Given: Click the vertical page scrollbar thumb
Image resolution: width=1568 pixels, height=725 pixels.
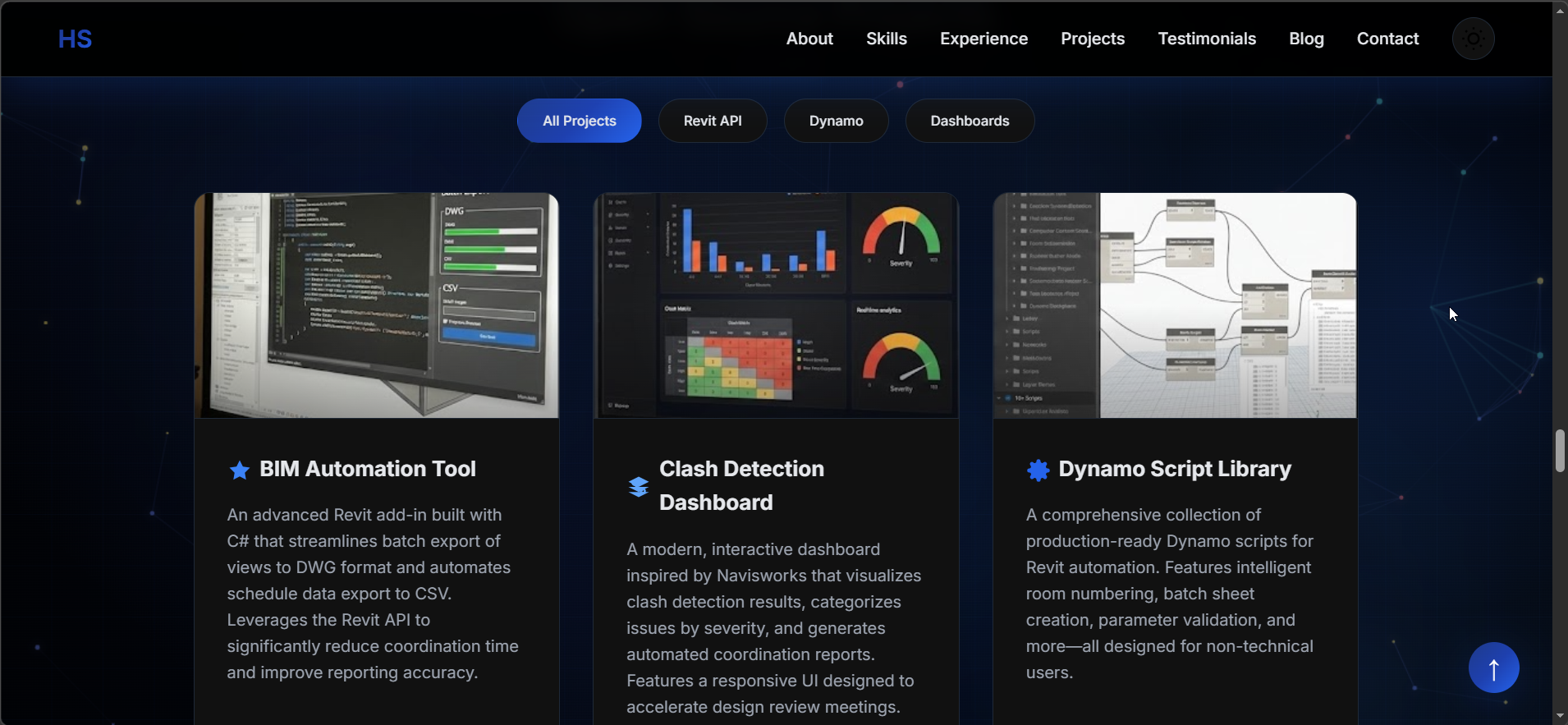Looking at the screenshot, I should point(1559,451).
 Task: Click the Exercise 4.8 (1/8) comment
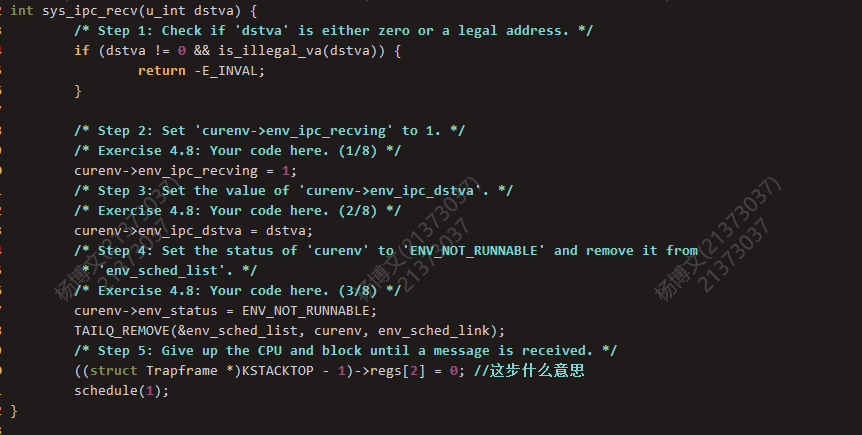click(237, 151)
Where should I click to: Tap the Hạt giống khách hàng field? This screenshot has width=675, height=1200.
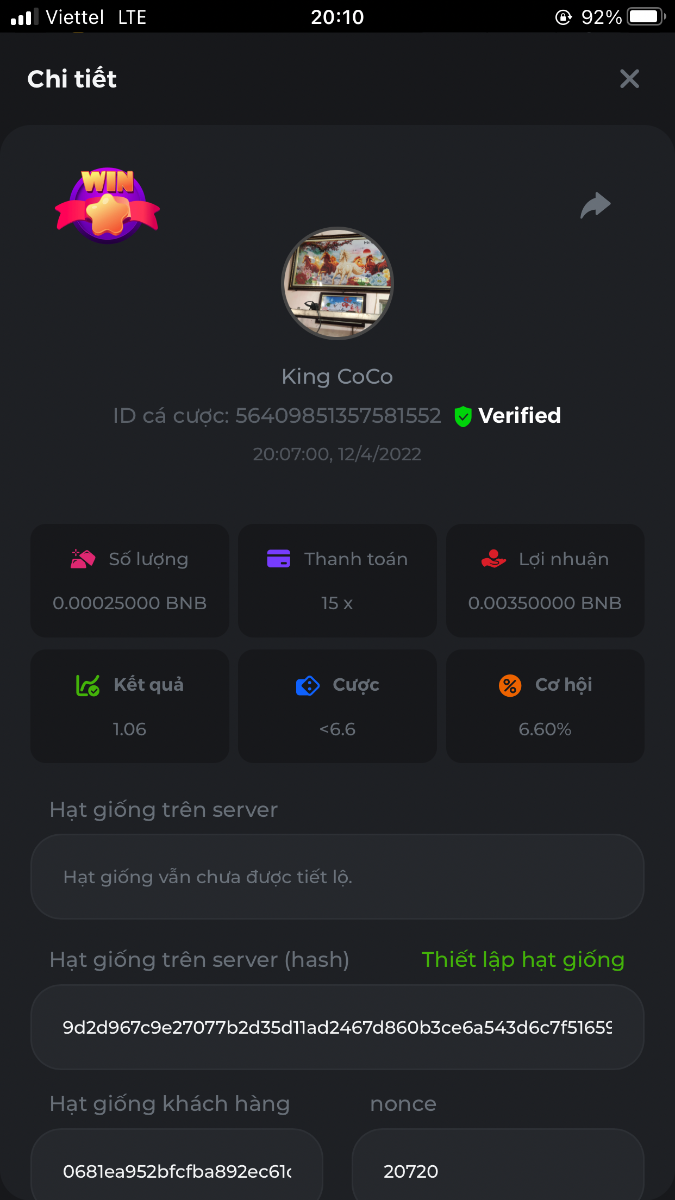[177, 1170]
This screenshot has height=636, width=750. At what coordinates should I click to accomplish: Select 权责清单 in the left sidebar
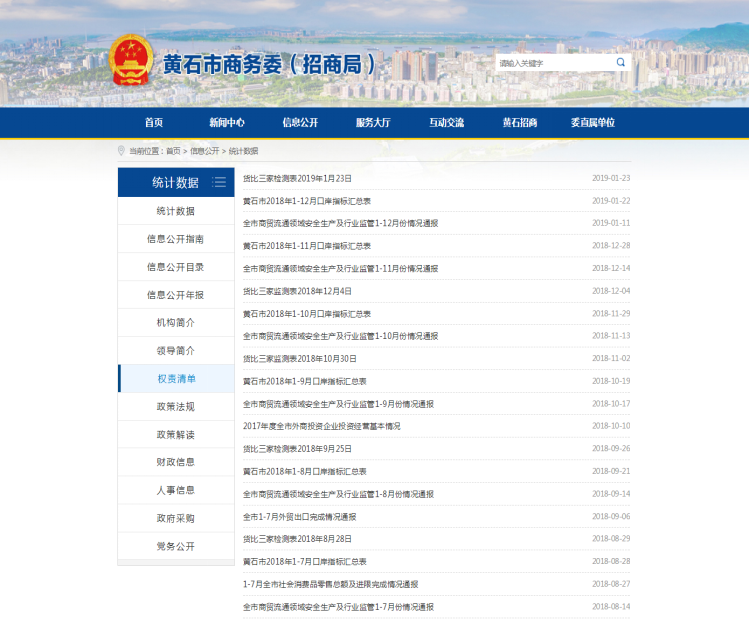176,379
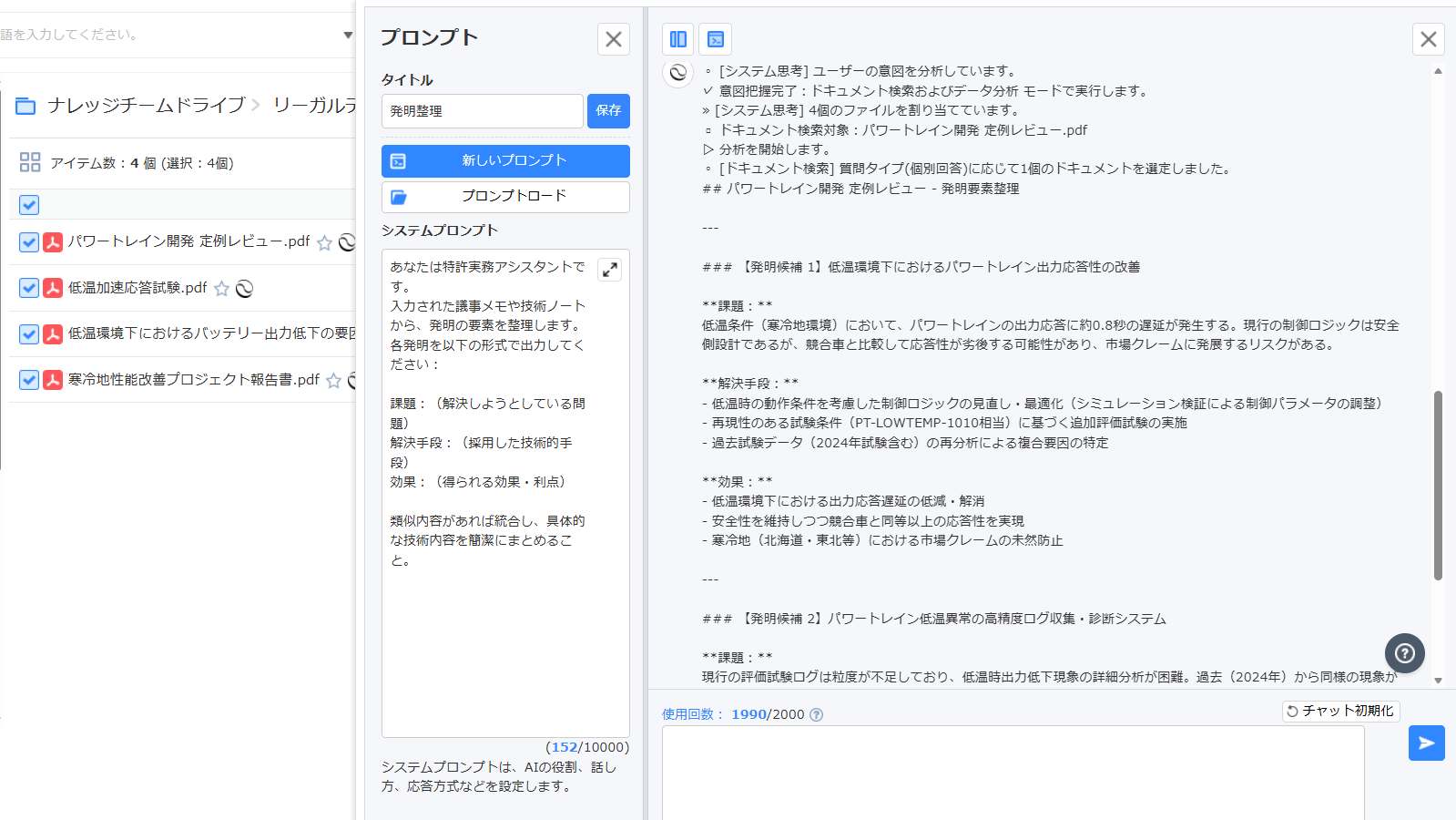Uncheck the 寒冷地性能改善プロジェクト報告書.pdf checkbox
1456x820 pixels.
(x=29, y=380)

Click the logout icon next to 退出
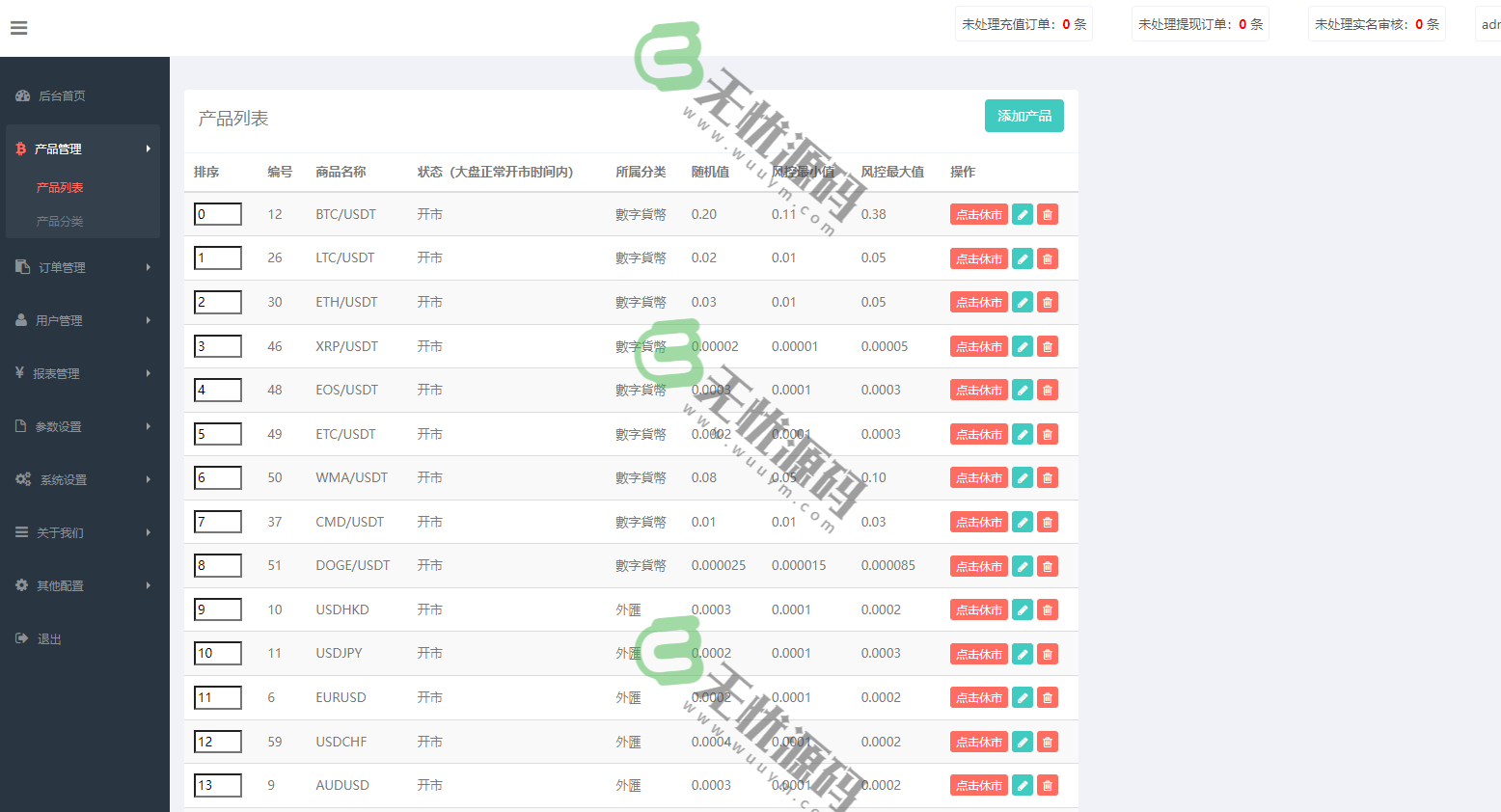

------------

Your instructions: The data above must be given again in full and unaltered, minus its images.

Response to the task:
Given: Click the vertical page scrollbar thumb
Image resolution: width=1568 pixels, height=725 pixels.
Looking at the screenshot, I should point(1559,451).
 Task: Click the Exercise 4.8 (1/8) comment
click(237, 151)
Where should I click to: Tap the Hạt giống khách hàng field? This screenshot has width=675, height=1200.
[177, 1170]
This screenshot has height=636, width=750. At what coordinates should I click to accomplish: Select 权责清单 in the left sidebar
176,379
Uncheck the 寒冷地性能改善プロジェクト報告書.pdf checkbox
1456x820 pixels.
(x=29, y=380)

Click the logout icon next to 退出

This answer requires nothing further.